# Strange white spots on a poplar tree



## anansi (Oct 9, 2009)

Hello, everyone.

I have what I am told is a poplar tree on my property that has been dead for some time. This tree is about 50 feet tall. 

Recently, white spots have appeared on the trunk and they are growing in size and length. At their current growth rate, the tree may be completely white by the end of the month.

Can someone tell me what might be happening to this tree?

Should I cut this tree down?

Do I need to worry about this disease affecting the other trees in my landscape?

Thanks.


----------



## treeseer (Oct 9, 2009)

anansi said:


> Do I need to worry about this disease affecting the other trees in my landscape?



Not unless this dead tree falls on them.


----------



## treemandan (Oct 10, 2009)

treeseer said:


> Not unless this dead tree falls on them.



Yeah, you did better than I was gonna do.
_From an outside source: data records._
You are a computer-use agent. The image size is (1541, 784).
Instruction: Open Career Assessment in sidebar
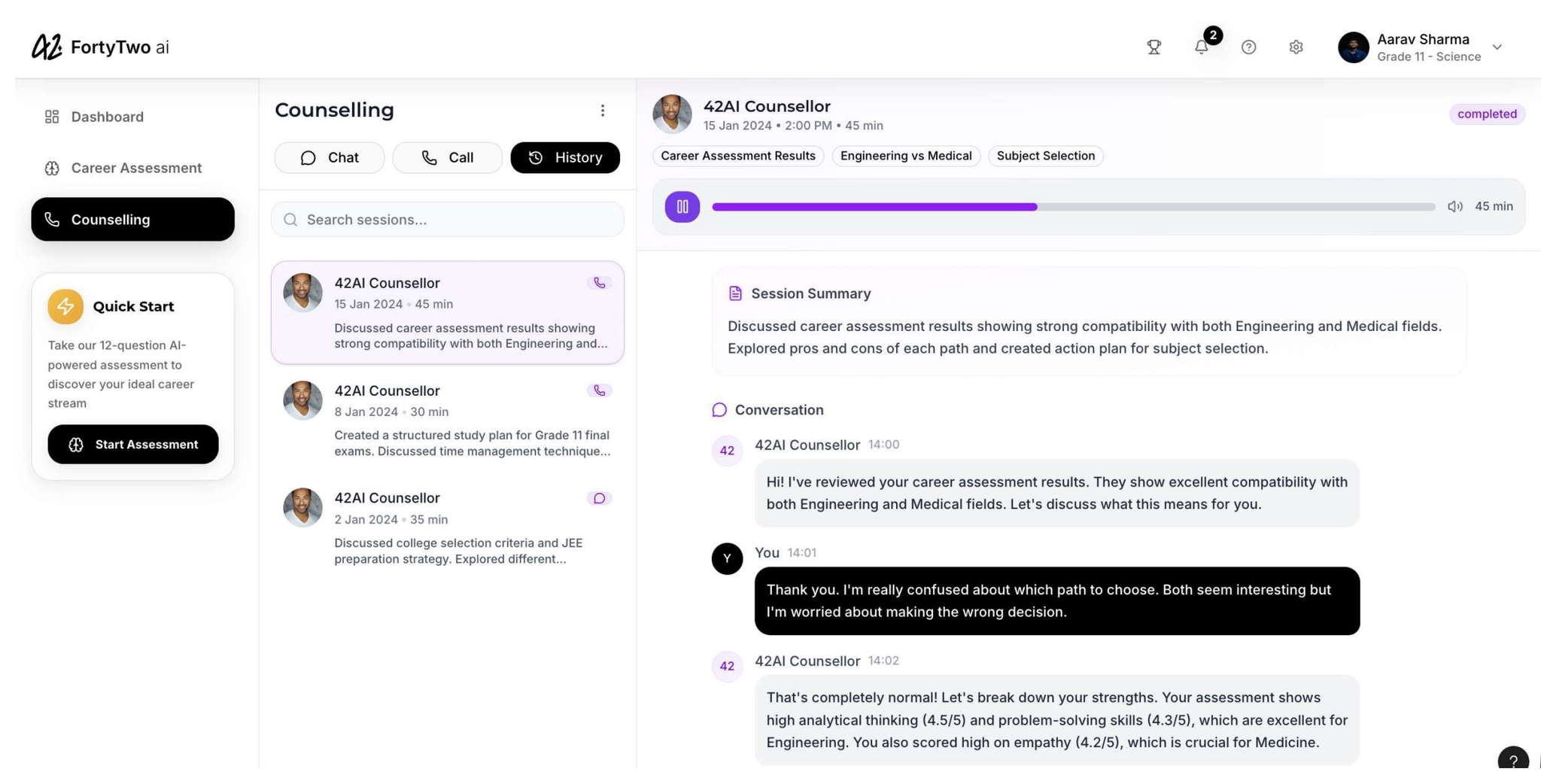(x=135, y=168)
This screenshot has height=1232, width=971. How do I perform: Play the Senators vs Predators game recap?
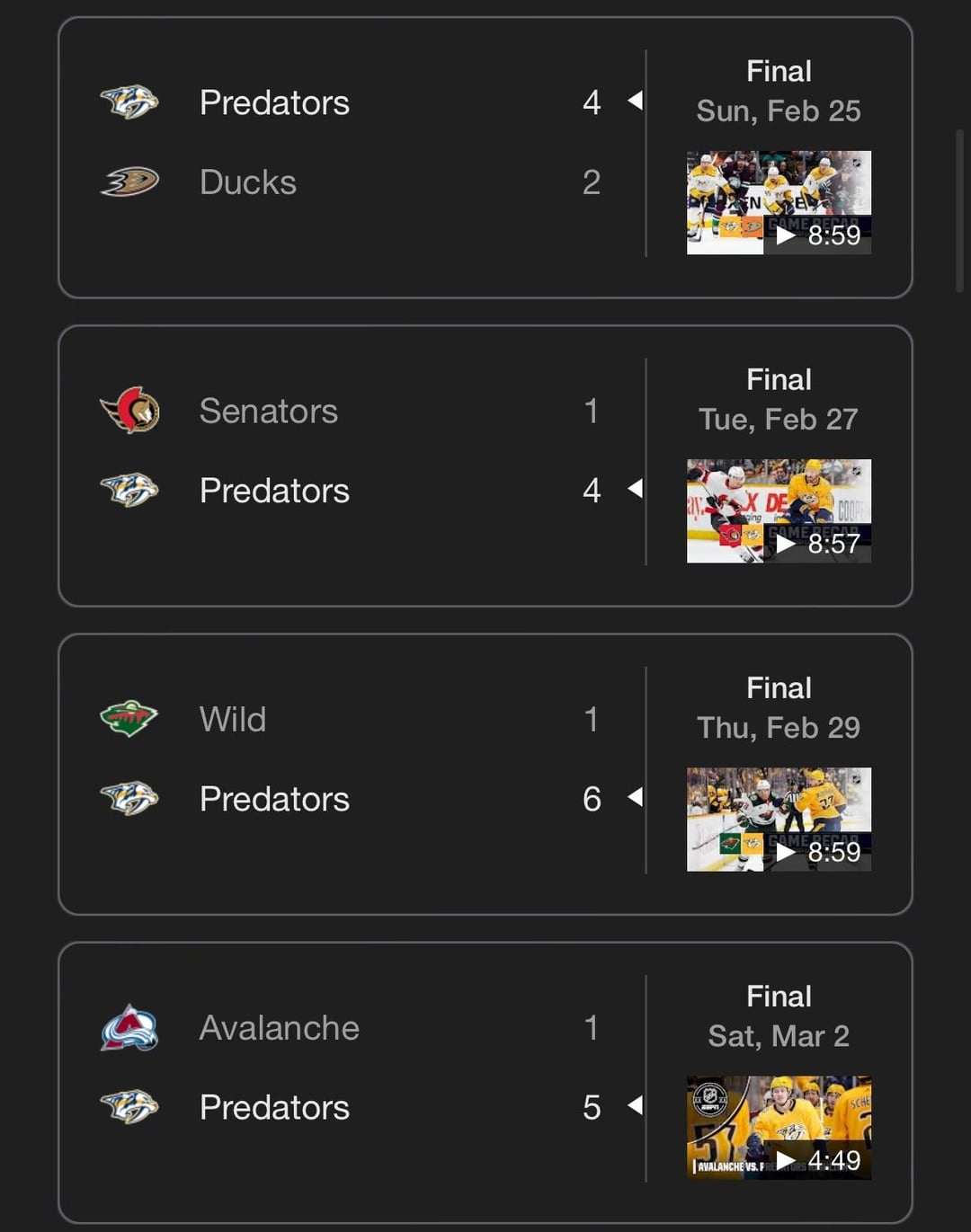(x=779, y=511)
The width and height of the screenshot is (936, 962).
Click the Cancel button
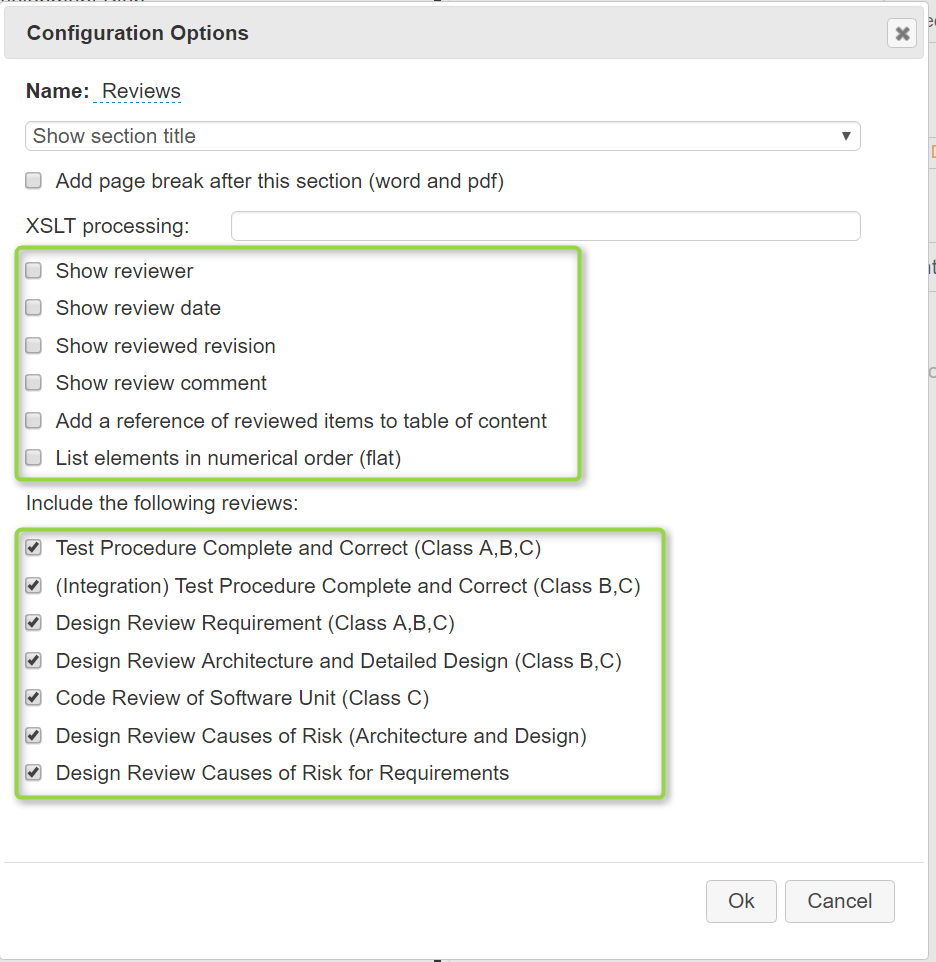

How does this sound?

Yo, dude, ya got a rotting dead tree in yer yard which sound like it might be big enough to cause some trouble. Get rid of it.

Thing is I see white spots too


----------



## treeseer (Oct 11, 2009)

anansi said:


> Do I need to worry about this disease affecting the other trees in my landscape?.


Not if it falls on your head--that would be the end of all your worries!


----------